У вокзала я сел в трамвай и проехал опять до конца. Там, на трамвайном кругу, стояли синие ларьки, и возле них толпилось немного людей. Бухта и оттуда была видна — через купы зеленых еще садов, сквозь переплетения темных проводов электролинии. Уходящий пароход все еще почему-то не мог выйти из залива, издали судно казалось стройным, ладным.
Мне захотелось есть, и я купил в ларьке два жареных пирожка. С пирожками в руке пошел я вперед и вскоре вышел на странное место. Я оказался будто бы на набережной, только за каменным парапетом воды не было, внизу проходила железная дорога. Сверкающие рельсы уходили в обе стороны по дну сухого бетонного русла.
Подо мною, рядом с рельсами, жирно блестела мазутная лужа. Я бросил в лужу надкушенный пирожок, — один я съел, но со вторым справиться не смог, начинка оказалась с душком. Я стоял, оглядываясь по сторонам, не решив, идти ли дальше.
В сухом, блеклом небе махал белыми крыльями голубь. Я не ощущал в себе, вовсе не представлял ту бодрость, с которой устремлялся он вперед в скольжение. Мне вспомнились мои картины, их горестная беспомощность, мое одиночество перед ними и с ними. Чугунная печаль сковала меня. Вдруг голубь плавно развернулся в воздухе, скользнул вниз и опустился недалеко на каменный парапет. Ярким глазом уставился на меня всего на мгновение, а затем, беспокойно выгибая шею, стал смотреть вниз, на лужу.
И я сказал ему:
— Что ты смотришь туда, глупая птица? Тебе хочется достать пирожок? Не смей этого делать, несчастный, там мазутная лужа, ты испачкаешь свои белые пёрышки.

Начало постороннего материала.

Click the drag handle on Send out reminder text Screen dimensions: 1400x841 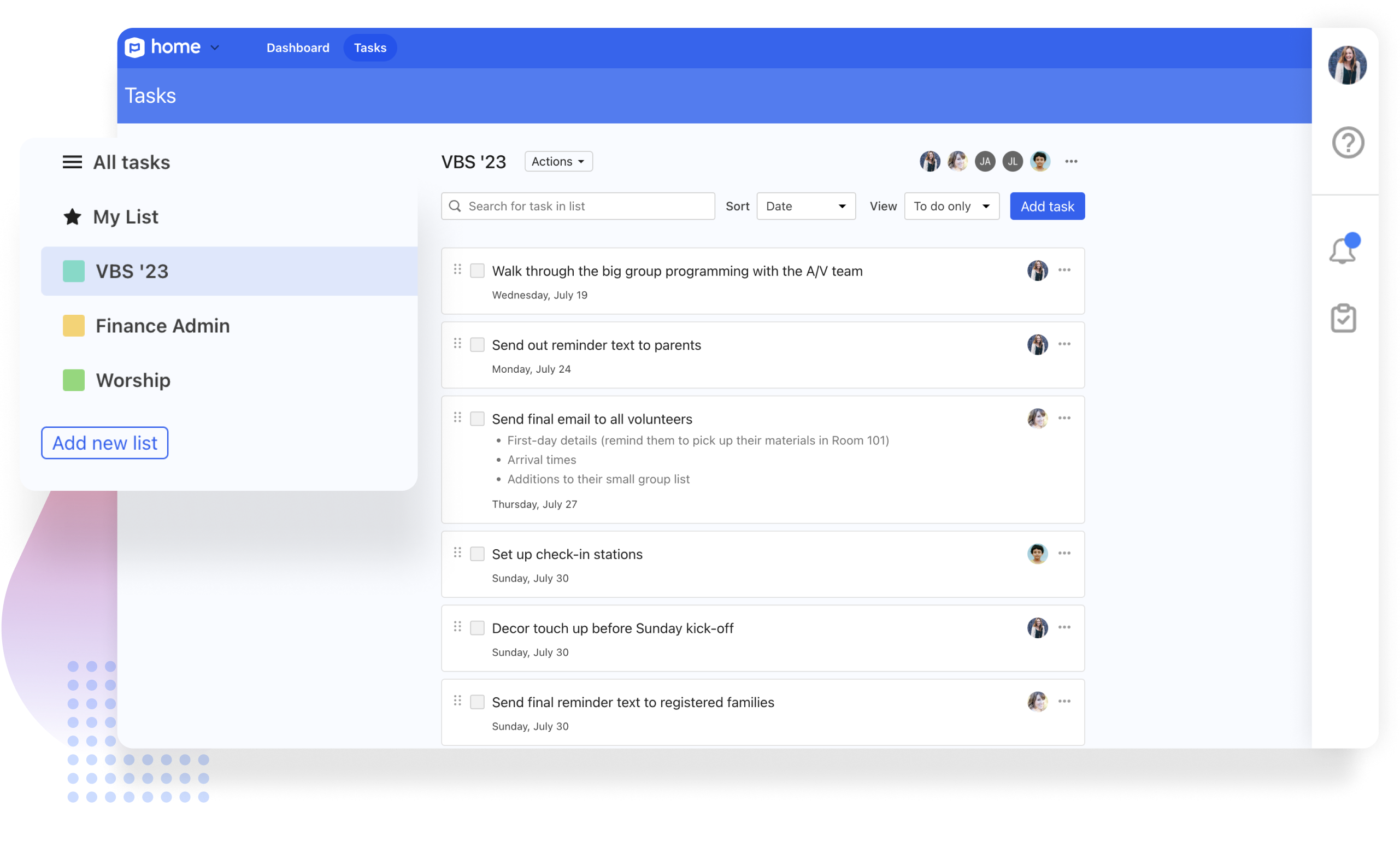tap(457, 343)
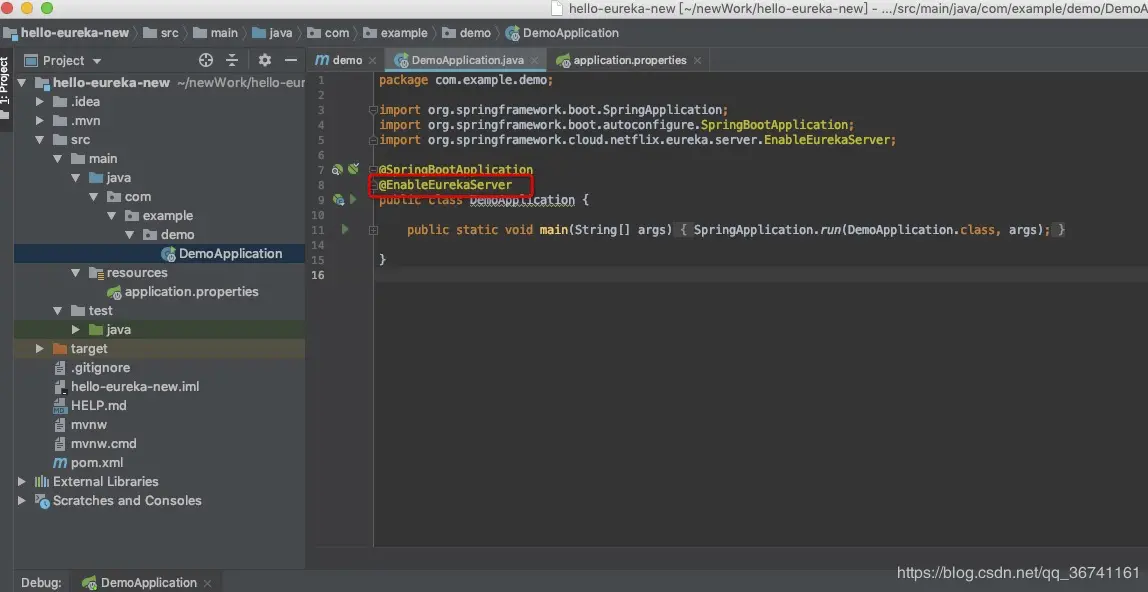The height and width of the screenshot is (592, 1148).
Task: Select HELP.md file in project tree
Action: tap(98, 406)
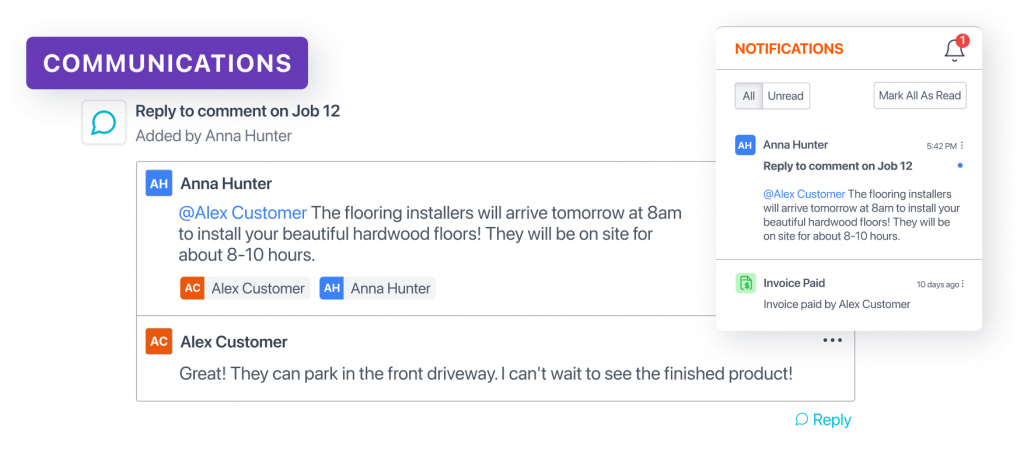The width and height of the screenshot is (1024, 465).
Task: Open options menu for Invoice Paid notification
Action: (962, 284)
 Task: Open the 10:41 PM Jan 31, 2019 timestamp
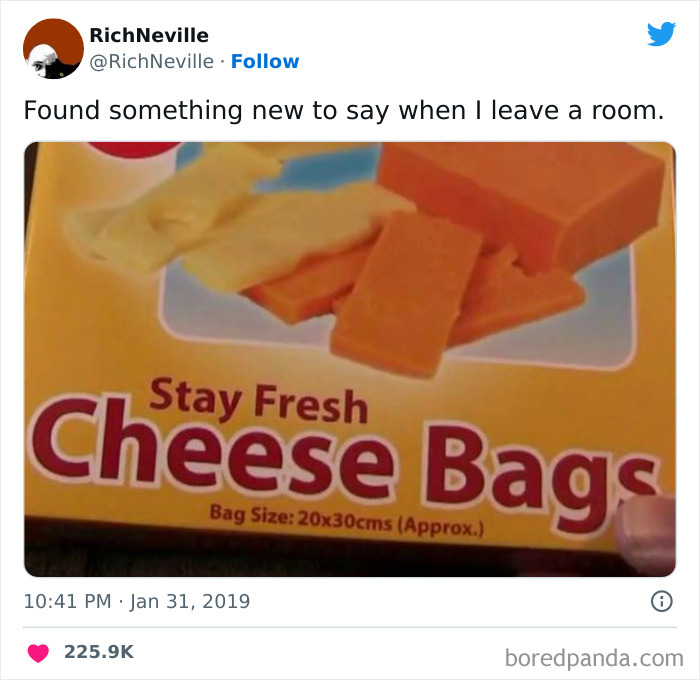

Лети, голубок, по синему небу, там твоя стихия. А еду для себя поищи в другом месте. Я знаю, ты всегда голодный, тебе приходится рыться в помойках, но ты белый и красивый, и в этом твоя истинная суть. Так что лети прочь от этой лужи, лети, мой прекрасный.
Голубь послушался меня и улетел.
Ничто кругом не изменилось. Все так же холодно, словно жала изогнутых сабель, блестели рельсы. Пароход все еще не мог выйти из бухты, сейчас он виднелся сбоку бетонного столба, несущего провод высокого напряжения. Пирожок желтел в черной луже.